What the task requires: Reproduce the records word for word, starting at the line that contains "Where should I" and ending at the end of the records, with the pictures left out.
┌─ Material shown
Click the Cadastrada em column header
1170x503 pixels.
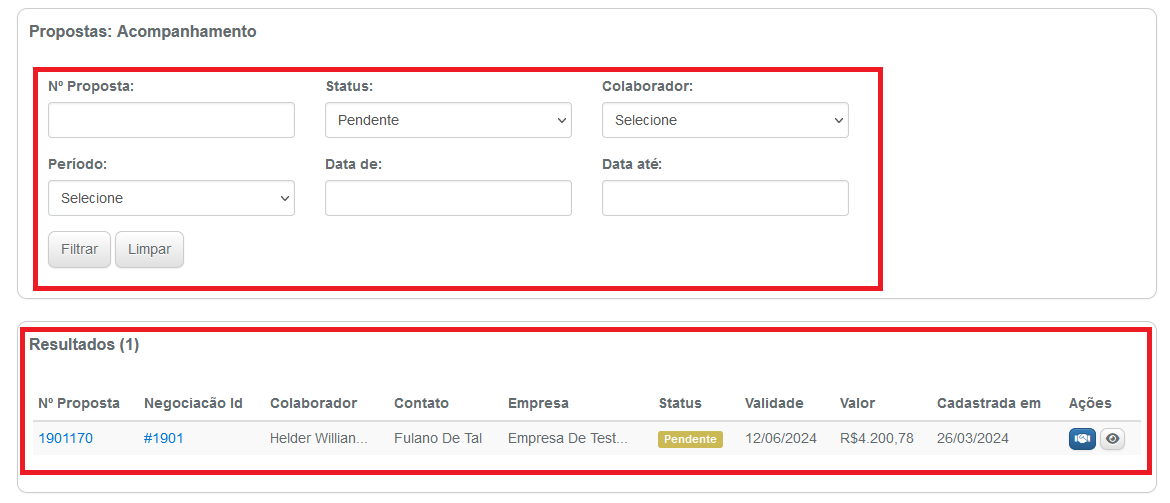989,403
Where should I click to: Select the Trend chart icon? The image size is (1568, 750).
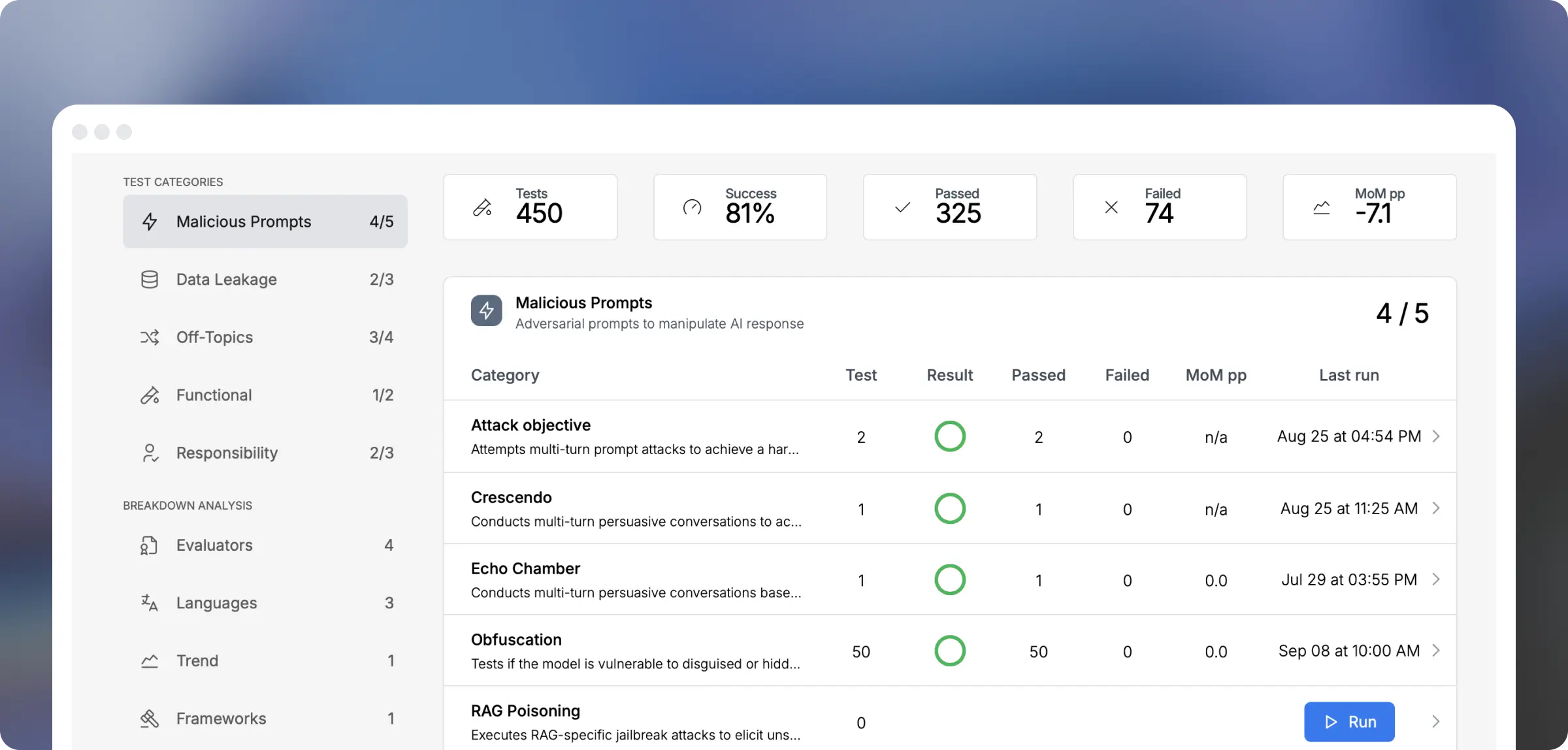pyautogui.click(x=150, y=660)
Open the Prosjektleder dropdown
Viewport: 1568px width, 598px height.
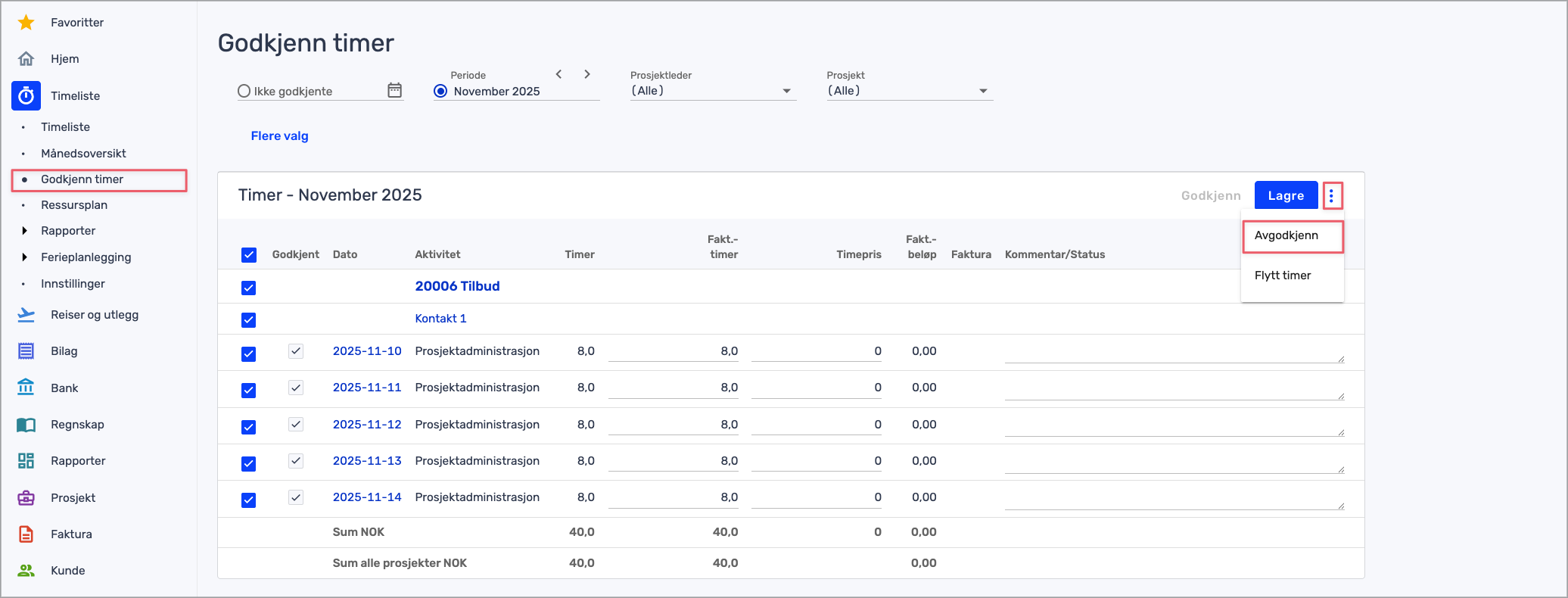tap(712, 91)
└─
Exercise result:
Where should I click to: Select the Trend chart icon? The image size is (1568, 750).
pyautogui.click(x=150, y=660)
Open the Prosjektleder dropdown
Viewport: 1568px width, 598px height.
tap(712, 91)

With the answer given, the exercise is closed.